Pasture stocking density ranged from three cows per acre in spring to .5 cows per acre in mid-September during a year with normal rainfall in south-central Wisconsin. Scientists at the U.S. Dairy Forage Research Center and UW-Madison”s College of Agricultural and Life Sciences studied mixed-species pastures, dominated by cool-season grasses.
“There is a misconception that natural pasture is limited to bluegrass when managing for grazing,” said center agronomist Rao Kanneganti. These pastures contained Kentucky bluegrass, smooth bromegrass, quackgrass, and white clover. The ”natural” or permanent pastures, on 36 acres of silt loam soils near Prairie Du Sac, Wis., have not been planted or tilled for more than 10 years.

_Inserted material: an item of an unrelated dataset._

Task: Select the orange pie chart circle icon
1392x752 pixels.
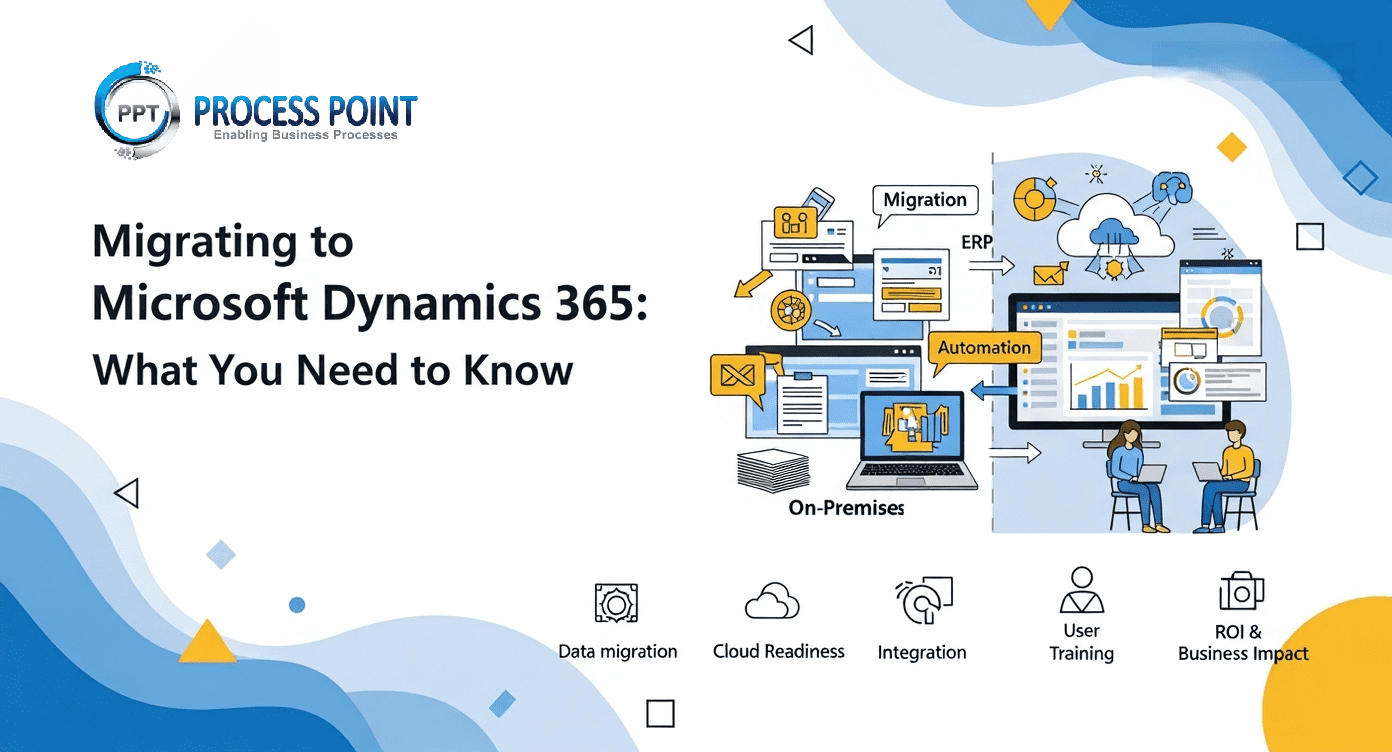Action: click(x=1035, y=199)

In 1994 and 1995, pastures yielded 3.5 tons per acre per year of consumable dry matter. Forage consumed from the pasture averaged 22 percent crude protein, 45 percent neutral detergent fiber and 24 percent acid detergent fiber.
The amount of forage available varied from season to season. In 1994, from May 1 to June 1, an average of 68 pounds of forage per acre were available per day; from June 1 to Aug. 15, 59 pounds per acre were available per day; and from Aug. 15 to Sept. 15, 34 pounds per acre per day. From Sept. 15 to Oct. 15 forage availability further decreased to about 12 pounds per acre per day. Rainfall was normal in 1994.
In a dry year, such as 1995, forage availability declines more rapidly and shortens the grazing season. In 1995 there were 70 pounds of forage available per day from May 1 to June 1; from June 1 to Aug. 15, 41 pounds per acre per day; and from Aug. 15 to Sept. 15, 25 pounds per acre per day. Due to drought and an end to grazing, no data were available for Sept. 15 to Oct. 15.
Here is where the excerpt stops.